** Opening EXERCISE DATA block **

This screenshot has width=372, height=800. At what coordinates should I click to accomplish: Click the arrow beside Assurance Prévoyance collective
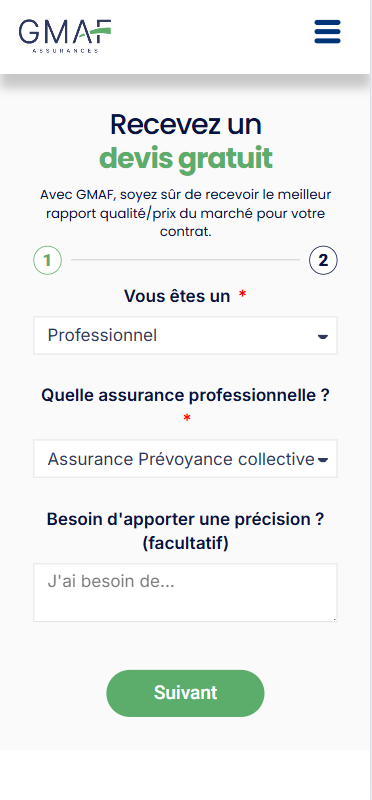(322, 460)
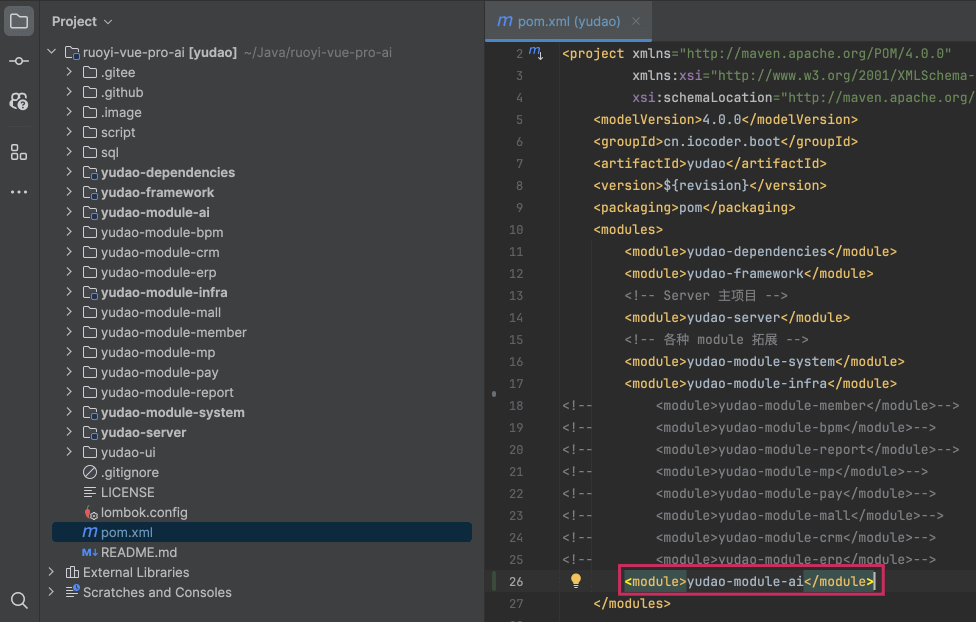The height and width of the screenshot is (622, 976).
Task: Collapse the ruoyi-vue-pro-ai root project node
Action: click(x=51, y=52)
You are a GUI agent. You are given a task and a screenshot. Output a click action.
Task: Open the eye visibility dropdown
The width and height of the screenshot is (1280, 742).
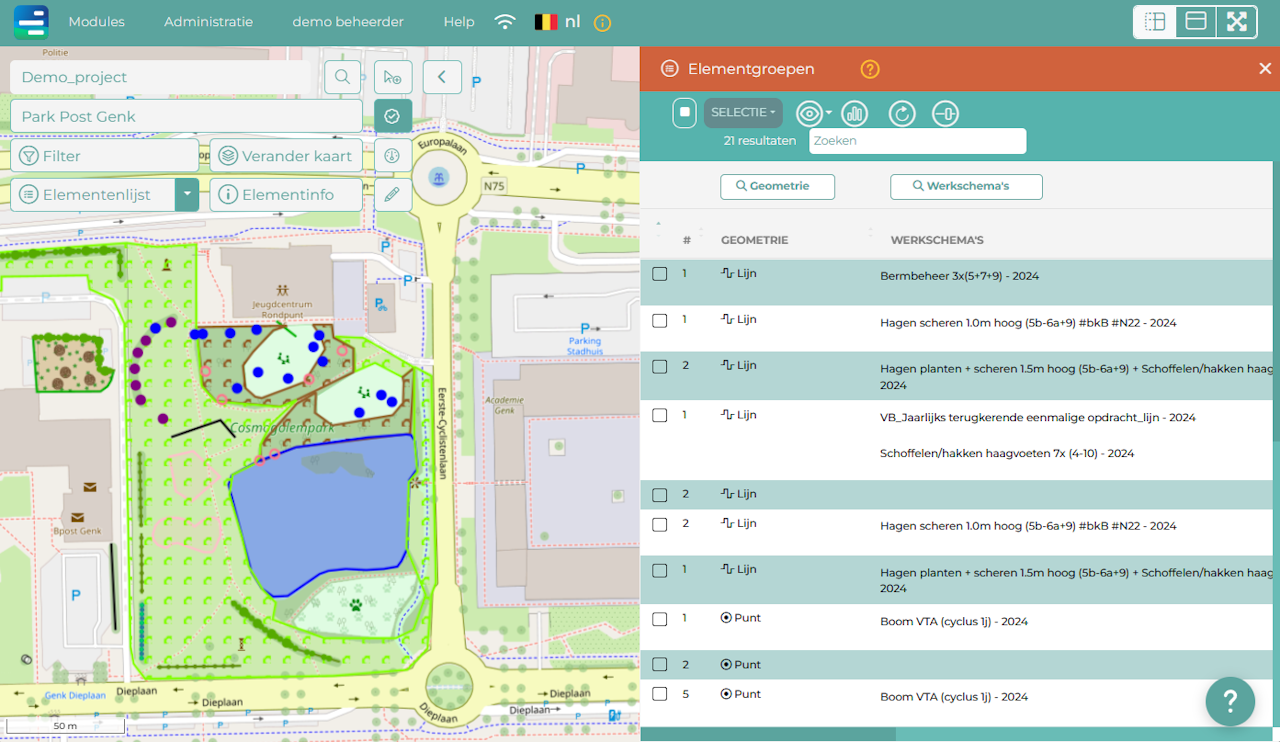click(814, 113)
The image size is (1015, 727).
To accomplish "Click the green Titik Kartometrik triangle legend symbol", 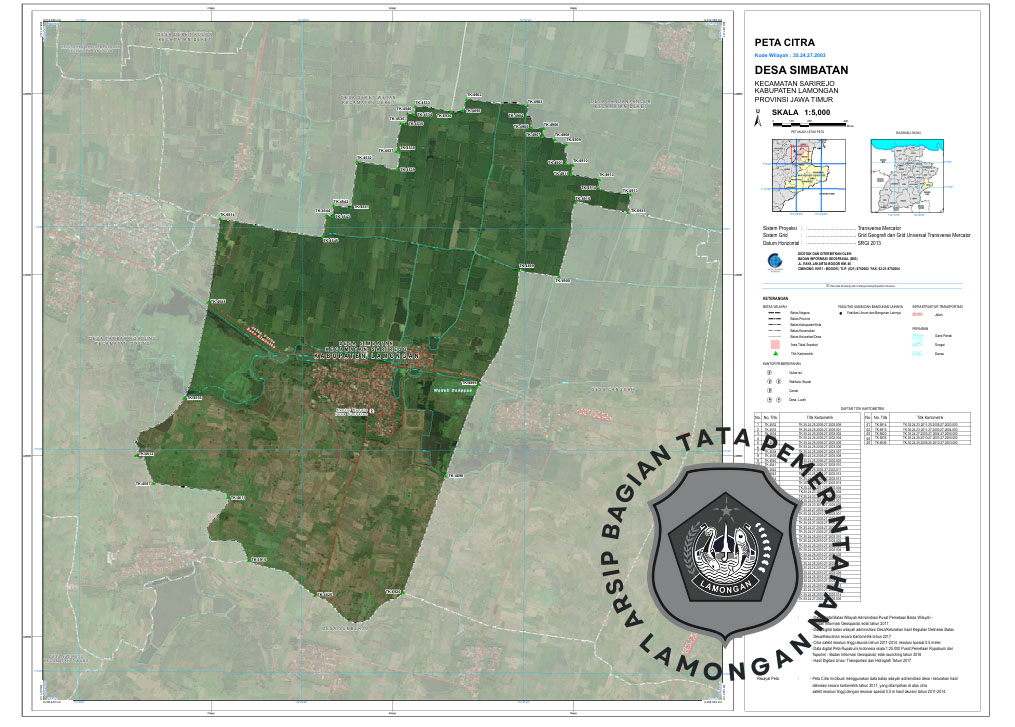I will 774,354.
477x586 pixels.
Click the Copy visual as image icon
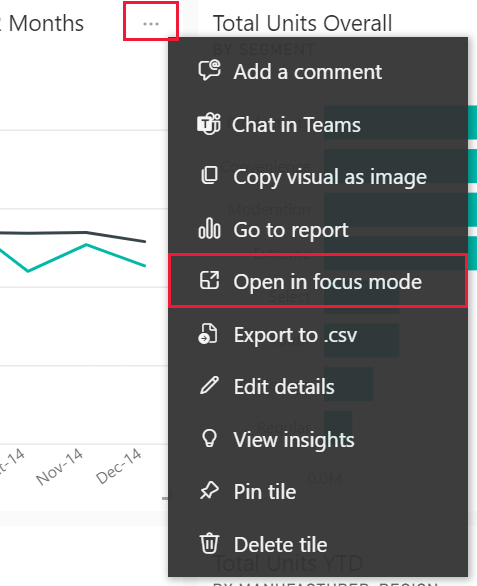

** Closing EXERCISE DATA block **
** Opening EXERCISE DATA block **

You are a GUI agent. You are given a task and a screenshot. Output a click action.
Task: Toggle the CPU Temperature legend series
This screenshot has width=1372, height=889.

** Closing EXERCISE DATA block **

EXERCISE DESCRIPTION
Copy each line in the listing where "image" appears.

EXERCISE SOLUTION
The image size is (1015, 727).
Click the Copy visual as image icon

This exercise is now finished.